* **YOUR INSTRUCTIONS**: Reproduce the listing word for word, from its very first line up to and including the line that contains "Looking at the image, I should click on (923, 22).".

* **DATA SECTION**:

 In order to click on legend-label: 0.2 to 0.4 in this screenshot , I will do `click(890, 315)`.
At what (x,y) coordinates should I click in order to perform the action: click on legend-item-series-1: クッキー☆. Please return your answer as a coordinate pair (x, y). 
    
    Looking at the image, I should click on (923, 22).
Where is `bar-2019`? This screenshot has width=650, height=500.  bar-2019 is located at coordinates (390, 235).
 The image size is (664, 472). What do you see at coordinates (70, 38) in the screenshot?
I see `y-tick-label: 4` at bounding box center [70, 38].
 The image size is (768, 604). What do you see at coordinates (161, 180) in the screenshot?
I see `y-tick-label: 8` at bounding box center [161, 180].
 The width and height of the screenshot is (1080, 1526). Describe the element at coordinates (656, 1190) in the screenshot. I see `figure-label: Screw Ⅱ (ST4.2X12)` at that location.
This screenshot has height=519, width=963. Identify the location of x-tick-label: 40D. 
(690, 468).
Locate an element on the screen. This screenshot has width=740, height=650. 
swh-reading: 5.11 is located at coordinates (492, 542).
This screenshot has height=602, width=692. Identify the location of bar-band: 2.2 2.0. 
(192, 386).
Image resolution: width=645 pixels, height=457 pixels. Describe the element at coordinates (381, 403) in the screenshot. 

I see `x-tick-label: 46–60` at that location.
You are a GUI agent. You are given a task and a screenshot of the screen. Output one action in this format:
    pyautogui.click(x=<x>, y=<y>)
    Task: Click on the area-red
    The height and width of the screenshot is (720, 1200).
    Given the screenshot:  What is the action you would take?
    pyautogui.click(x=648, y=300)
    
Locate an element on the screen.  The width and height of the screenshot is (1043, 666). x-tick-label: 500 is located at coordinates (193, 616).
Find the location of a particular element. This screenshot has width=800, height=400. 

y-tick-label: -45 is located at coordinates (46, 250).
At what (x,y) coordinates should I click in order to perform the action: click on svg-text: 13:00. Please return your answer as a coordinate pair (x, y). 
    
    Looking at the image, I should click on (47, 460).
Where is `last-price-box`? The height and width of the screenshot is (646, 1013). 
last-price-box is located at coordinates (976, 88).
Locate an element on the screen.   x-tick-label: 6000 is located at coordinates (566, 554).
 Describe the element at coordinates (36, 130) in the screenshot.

* **ANSWER TO THIS EXERCISE**:
 In order to click on legend-label: 0.2 to 0.4 in this screenshot , I will do `click(890, 315)`.
At what (x,y) coordinates should I click in order to perform the action: click on legend-item-series-1: クッキー☆. Please return your answer as a coordinate pair (x, y). 
    
    Looking at the image, I should click on (923, 22).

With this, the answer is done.